_EXERCISE DESCRIPTION_.
Restate the entries below verbatim.

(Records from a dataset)
=== Section Start ===
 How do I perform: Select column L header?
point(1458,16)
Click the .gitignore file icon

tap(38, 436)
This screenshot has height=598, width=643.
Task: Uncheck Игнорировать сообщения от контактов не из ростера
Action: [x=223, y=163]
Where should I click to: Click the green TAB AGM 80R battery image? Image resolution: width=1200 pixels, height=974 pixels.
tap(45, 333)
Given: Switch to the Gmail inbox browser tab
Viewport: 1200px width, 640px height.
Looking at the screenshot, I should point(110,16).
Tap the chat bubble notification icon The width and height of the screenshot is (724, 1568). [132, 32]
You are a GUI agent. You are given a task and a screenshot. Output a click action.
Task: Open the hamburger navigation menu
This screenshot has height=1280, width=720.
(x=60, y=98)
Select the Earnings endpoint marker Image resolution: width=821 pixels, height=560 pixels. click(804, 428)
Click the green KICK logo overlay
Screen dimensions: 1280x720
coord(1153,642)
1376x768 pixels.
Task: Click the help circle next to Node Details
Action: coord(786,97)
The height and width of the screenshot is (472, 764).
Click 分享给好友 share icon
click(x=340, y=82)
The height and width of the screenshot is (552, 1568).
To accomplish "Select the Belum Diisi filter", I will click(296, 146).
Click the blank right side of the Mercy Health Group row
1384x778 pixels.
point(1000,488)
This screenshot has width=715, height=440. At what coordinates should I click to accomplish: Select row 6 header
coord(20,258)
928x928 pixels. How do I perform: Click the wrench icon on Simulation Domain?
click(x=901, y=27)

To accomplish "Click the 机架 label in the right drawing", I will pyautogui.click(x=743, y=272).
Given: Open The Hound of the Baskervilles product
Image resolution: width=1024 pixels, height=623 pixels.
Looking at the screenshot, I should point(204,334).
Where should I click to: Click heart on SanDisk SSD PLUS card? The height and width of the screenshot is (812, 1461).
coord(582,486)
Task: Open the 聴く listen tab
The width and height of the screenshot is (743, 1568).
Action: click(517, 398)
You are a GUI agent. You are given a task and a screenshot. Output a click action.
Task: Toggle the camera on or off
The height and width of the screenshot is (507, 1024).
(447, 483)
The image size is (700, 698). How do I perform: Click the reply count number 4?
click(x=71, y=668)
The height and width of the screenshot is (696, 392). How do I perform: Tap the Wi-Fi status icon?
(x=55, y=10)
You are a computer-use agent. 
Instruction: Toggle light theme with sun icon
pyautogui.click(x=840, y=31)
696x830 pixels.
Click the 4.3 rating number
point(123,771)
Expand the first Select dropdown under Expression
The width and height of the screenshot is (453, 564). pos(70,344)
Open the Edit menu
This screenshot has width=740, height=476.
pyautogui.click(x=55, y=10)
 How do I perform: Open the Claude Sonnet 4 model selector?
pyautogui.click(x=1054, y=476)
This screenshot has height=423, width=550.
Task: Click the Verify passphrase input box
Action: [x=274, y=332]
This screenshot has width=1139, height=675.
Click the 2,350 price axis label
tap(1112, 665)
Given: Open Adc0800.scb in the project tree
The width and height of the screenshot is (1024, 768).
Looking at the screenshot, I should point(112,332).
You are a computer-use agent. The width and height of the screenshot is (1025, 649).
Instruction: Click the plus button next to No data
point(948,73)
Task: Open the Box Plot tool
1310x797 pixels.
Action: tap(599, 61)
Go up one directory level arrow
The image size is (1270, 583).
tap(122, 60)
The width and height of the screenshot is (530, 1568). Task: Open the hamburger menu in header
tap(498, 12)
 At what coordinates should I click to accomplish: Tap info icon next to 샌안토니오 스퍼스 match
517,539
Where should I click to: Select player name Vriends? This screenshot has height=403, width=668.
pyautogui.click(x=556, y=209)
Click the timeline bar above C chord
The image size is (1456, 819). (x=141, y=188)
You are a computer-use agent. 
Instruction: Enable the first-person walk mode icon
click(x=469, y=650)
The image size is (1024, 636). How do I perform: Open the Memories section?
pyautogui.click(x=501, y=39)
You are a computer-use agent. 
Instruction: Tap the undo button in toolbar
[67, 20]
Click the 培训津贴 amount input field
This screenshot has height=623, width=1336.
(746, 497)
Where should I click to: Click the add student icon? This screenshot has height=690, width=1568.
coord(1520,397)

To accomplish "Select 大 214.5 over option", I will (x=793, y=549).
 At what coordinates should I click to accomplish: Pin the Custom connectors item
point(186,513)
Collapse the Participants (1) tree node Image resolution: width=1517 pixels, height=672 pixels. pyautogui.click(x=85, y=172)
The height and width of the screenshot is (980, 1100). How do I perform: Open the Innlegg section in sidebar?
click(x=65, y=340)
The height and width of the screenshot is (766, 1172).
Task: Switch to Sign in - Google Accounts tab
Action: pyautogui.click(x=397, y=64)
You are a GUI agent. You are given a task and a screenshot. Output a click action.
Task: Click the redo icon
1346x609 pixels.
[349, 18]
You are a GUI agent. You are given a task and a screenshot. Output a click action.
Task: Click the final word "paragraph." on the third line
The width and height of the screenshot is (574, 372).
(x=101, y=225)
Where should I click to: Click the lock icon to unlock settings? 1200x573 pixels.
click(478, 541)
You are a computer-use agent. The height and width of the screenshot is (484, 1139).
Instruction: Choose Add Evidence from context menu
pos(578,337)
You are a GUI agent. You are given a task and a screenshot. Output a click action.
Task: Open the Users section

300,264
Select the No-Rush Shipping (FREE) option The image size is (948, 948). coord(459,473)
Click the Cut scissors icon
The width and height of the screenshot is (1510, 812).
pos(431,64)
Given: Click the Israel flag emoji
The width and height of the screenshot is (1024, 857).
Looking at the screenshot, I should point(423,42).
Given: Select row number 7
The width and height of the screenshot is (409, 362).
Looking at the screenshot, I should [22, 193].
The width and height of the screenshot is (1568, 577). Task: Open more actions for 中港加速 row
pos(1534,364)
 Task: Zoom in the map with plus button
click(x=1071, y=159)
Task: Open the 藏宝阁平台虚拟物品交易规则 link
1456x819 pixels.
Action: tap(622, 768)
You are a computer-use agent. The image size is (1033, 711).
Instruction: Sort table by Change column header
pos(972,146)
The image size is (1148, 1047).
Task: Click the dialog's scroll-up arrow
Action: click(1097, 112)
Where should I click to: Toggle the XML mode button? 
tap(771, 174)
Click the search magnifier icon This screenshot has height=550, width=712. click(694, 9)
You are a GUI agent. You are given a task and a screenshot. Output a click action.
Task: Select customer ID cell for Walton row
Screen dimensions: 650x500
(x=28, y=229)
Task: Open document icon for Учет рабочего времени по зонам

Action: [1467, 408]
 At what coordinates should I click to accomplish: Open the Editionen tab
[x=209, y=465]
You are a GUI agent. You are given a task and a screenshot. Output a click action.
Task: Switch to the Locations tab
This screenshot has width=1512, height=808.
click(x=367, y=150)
=== Section End ===
_EXERCISE RESPONSE_.
 How do I perform: Select column L header?
point(1458,16)
Click the .gitignore file icon

tap(38, 436)
This screenshot has height=598, width=643.
Task: Uncheck Игнорировать сообщения от контактов не из ростера
Action: [x=223, y=163]
Where should I click to: Click the green TAB AGM 80R battery image? Image resolution: width=1200 pixels, height=974 pixels.
tap(45, 333)
Given: Switch to the Gmail inbox browser tab
Viewport: 1200px width, 640px height.
Looking at the screenshot, I should point(110,16).
Tap the chat bubble notification icon The width and height of the screenshot is (724, 1568). [132, 32]
You are a GUI agent. You are given a task and a screenshot. Output a click action.
Task: Open the hamburger navigation menu
This screenshot has height=1280, width=720.
(x=60, y=98)
Select the Earnings endpoint marker Image resolution: width=821 pixels, height=560 pixels. click(804, 428)
Click the green KICK logo overlay
Screen dimensions: 1280x720
coord(1153,642)
1376x768 pixels.
Task: Click the help circle next to Node Details
Action: coord(786,97)
The height and width of the screenshot is (472, 764).
Click 分享给好友 share icon
click(x=340, y=82)
The height and width of the screenshot is (552, 1568).
To accomplish "Select the Belum Diisi filter", I will click(296, 146).
Click the blank right side of the Mercy Health Group row
1384x778 pixels.
point(1000,488)
This screenshot has width=715, height=440. At what coordinates should I click to accomplish: Select row 6 header
coord(20,258)
928x928 pixels. How do I perform: Click the wrench icon on Simulation Domain?
click(x=901, y=27)

To accomplish "Click the 机架 label in the right drawing", I will pyautogui.click(x=743, y=272).
Given: Open The Hound of the Baskervilles product
Image resolution: width=1024 pixels, height=623 pixels.
Looking at the screenshot, I should point(204,334).
Where should I click to: Click heart on SanDisk SSD PLUS card? The height and width of the screenshot is (812, 1461).
coord(582,486)
Task: Open the 聴く listen tab
The width and height of the screenshot is (743, 1568).
Action: click(517, 398)
You are a GUI agent. You are given a task and a screenshot. Output a click action.
Task: Toggle the camera on or off
The height and width of the screenshot is (507, 1024).
(447, 483)
The image size is (700, 698). How do I perform: Click the reply count number 4?
click(x=71, y=668)
The height and width of the screenshot is (696, 392). How do I perform: Tap the Wi-Fi status icon?
(x=55, y=10)
You are a computer-use agent. 
Instruction: Toggle light theme with sun icon
pyautogui.click(x=840, y=31)
696x830 pixels.
Click the 4.3 rating number
point(123,771)
Expand the first Select dropdown under Expression
The width and height of the screenshot is (453, 564). pos(70,344)
Open the Edit menu
This screenshot has width=740, height=476.
pyautogui.click(x=55, y=10)
 How do I perform: Open the Claude Sonnet 4 model selector?
pyautogui.click(x=1054, y=476)
This screenshot has height=423, width=550.
Task: Click the Verify passphrase input box
Action: [x=274, y=332]
This screenshot has width=1139, height=675.
Click the 2,350 price axis label
tap(1112, 665)
Given: Open Adc0800.scb in the project tree
The width and height of the screenshot is (1024, 768).
Looking at the screenshot, I should point(112,332).
You are a computer-use agent. The width and height of the screenshot is (1025, 649).
Instruction: Click the plus button next to No data
point(948,73)
Task: Open the Box Plot tool
1310x797 pixels.
Action: tap(599, 61)
Go up one directory level arrow
The image size is (1270, 583).
tap(122, 60)
The width and height of the screenshot is (530, 1568). Task: Open the hamburger menu in header
tap(498, 12)
 At what coordinates should I click to accomplish: Tap info icon next to 샌안토니오 스퍼스 match
517,539
Where should I click to: Select player name Vriends? This screenshot has height=403, width=668.
pyautogui.click(x=556, y=209)
Click the timeline bar above C chord
The image size is (1456, 819). (x=141, y=188)
You are a computer-use agent. 
Instruction: Enable the first-person walk mode icon
click(x=469, y=650)
The image size is (1024, 636). How do I perform: Open the Memories section?
pyautogui.click(x=501, y=39)
You are a computer-use agent. 
Instruction: Tap the undo button in toolbar
[67, 20]
Click the 培训津贴 amount input field
This screenshot has height=623, width=1336.
(746, 497)
Where should I click to: Click the add student icon? This screenshot has height=690, width=1568.
coord(1520,397)

To accomplish "Select 大 214.5 over option", I will (x=793, y=549).
 At what coordinates should I click to accomplish: Pin the Custom connectors item
point(186,513)
Collapse the Participants (1) tree node Image resolution: width=1517 pixels, height=672 pixels. pyautogui.click(x=85, y=172)
The height and width of the screenshot is (980, 1100). How do I perform: Open the Innlegg section in sidebar?
click(x=65, y=340)
The height and width of the screenshot is (766, 1172).
Task: Switch to Sign in - Google Accounts tab
Action: pyautogui.click(x=397, y=64)
You are a GUI agent. You are given a task and a screenshot. Output a click action.
Task: Click the redo icon
1346x609 pixels.
[349, 18]
You are a GUI agent. You are given a task and a screenshot. Output a click action.
Task: Click the final word "paragraph." on the third line
The width and height of the screenshot is (574, 372).
(x=101, y=225)
Where should I click to: Click the lock icon to unlock settings? 1200x573 pixels.
click(478, 541)
You are a computer-use agent. The height and width of the screenshot is (484, 1139).
Instruction: Choose Add Evidence from context menu
pos(578,337)
You are a GUI agent. You are given a task and a screenshot. Output a click action.
Task: Open the Users section

300,264
Select the No-Rush Shipping (FREE) option The image size is (948, 948). coord(459,473)
Click the Cut scissors icon
The width and height of the screenshot is (1510, 812).
pos(431,64)
Given: Click the Israel flag emoji
The width and height of the screenshot is (1024, 857).
Looking at the screenshot, I should point(423,42).
Given: Select row number 7
The width and height of the screenshot is (409, 362).
Looking at the screenshot, I should [22, 193].
The width and height of the screenshot is (1568, 577). Task: Open more actions for 中港加速 row
pos(1534,364)
 Task: Zoom in the map with plus button
click(x=1071, y=159)
Task: Open the 藏宝阁平台虚拟物品交易规则 link
1456x819 pixels.
Action: tap(622, 768)
You are a computer-use agent. The image size is (1033, 711).
Instruction: Sort table by Change column header
pos(972,146)
The image size is (1148, 1047).
Task: Click the dialog's scroll-up arrow
Action: click(1097, 112)
Where should I click to: Toggle the XML mode button? 
tap(771, 174)
Click the search magnifier icon This screenshot has height=550, width=712. click(694, 9)
You are a GUI agent. You are given a task and a screenshot. Output a click action.
Task: Select customer ID cell for Walton row
Screen dimensions: 650x500
(x=28, y=229)
Task: Open document icon for Учет рабочего времени по зонам

Action: [1467, 408]
 At what coordinates should I click to accomplish: Open the Editionen tab
[x=209, y=465]
You are a GUI agent. You are given a task and a screenshot. Output a click action.
Task: Switch to the Locations tab
This screenshot has width=1512, height=808.
click(x=367, y=150)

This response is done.